1

I'd like to plot "MJD" vs "MULTIPLE_MJD" for the data given here:: https://www.dropbox.com/s/cicgc1eiwrz93tg/DR14Q_pruned_several3cols.csv?dl=0

import numpy as np
import pandas as pd

import matplotlib.pyplot as plt
import ast

filename = 'DR14Q_pruned_several3cols.csv'
datafile= path+filename
df = pd.read_csv(datafile)

df.plot.scatter(x='MJD', y='N_SPEC')
plt.show()

ser = df['MJD_DUPLICATE'].apply(ast.literal_eval).str[1]
df['MJD_DUPLICATE'] = pd.to_numeric(ser, errors='coerce')
df['MJD_DUPLICATE_NEW'] = pd.to_numeric(ser, errors='coerce')

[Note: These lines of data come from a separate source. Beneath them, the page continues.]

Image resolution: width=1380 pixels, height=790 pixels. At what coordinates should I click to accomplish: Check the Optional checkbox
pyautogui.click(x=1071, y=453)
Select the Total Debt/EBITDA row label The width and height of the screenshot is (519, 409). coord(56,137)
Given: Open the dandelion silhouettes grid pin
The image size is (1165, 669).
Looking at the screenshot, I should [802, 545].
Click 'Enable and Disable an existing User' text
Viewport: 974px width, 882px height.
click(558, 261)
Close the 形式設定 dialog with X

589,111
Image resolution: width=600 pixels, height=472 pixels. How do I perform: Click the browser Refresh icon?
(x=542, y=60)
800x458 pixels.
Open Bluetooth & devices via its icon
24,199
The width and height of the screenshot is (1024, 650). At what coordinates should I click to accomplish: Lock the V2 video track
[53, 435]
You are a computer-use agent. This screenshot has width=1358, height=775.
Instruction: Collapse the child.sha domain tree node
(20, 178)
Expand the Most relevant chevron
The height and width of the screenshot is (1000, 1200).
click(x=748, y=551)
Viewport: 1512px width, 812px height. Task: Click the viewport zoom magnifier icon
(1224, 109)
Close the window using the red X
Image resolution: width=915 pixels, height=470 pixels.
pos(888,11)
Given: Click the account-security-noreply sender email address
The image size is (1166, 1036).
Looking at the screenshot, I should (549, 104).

df.plot.scatter(x='MJD', y='MJD_DUPLICATE')
plt.show()

This makes a plot, but only for one value of MJD_DUPLICATE::

print(df['MJD_DUPLICATE_NEW'])

0 55214 1 55209 ...

Thoughts??

npross
  • 1,756
  • 6
  • 19
  • 38
  • It's unclear to me what you actually want to do. The MJD_DUPLICATE column contains tuples of values: do you want to turn these into multiple columns and plot each of them? Choose the first value as the value in the column? Something else? Some information as to what it is you hope to accomplish would help folks here in providing you a useful answer. – jakevdp Oct 16 '17 at 03:17
  • This answer seems relevant: https://stackoverflow.com/questions/23661583/reading-back-tuples-from-a-csv-file-with-pandas as does this: https://stackoverflow.com/questions/29550414/how-to-split-column-of-tuples-in-pandas-dataframe – jakevdp Oct 16 '17 at 03:22
  • Jake, I'm trying to plot all the values of "MJD_DUPLICATE" on the y-axis for a (single) values of MJD on the x-axis. MJD is a singular entry. MJD_DUPLICATE can have two, or up to ~50 entries. – npross Oct 16 '17 at 09:06
  • I'm not sure those answers above are directly relevant. It seems with the .apply I can change these to tuples. It's the plotting many values where everyone is falling down. – npross Oct 16 '17 at 09:09

1 Answers1

0

There are two issues here:

  1. Telling Pandas to parse tuples within the CSV. This is covered here: Reading back tuples from a csv file with pandas
  2. Transforming the tuples into multiple rows. This is covered here: Getting a tuple in a Dafaframe into multiple rows

Putting those together, here is one way to solve your problem:

# Following https://stackoverflow.com/questions/23661583/reading-back-tuples-from-a-csv-file-with-pandas
import pandas as pd
import ast
df = pd.read_csv("DR14Q_pruned_several3cols.csv",
                 converters={"MJD_DUPLICATE": ast.literal_eval})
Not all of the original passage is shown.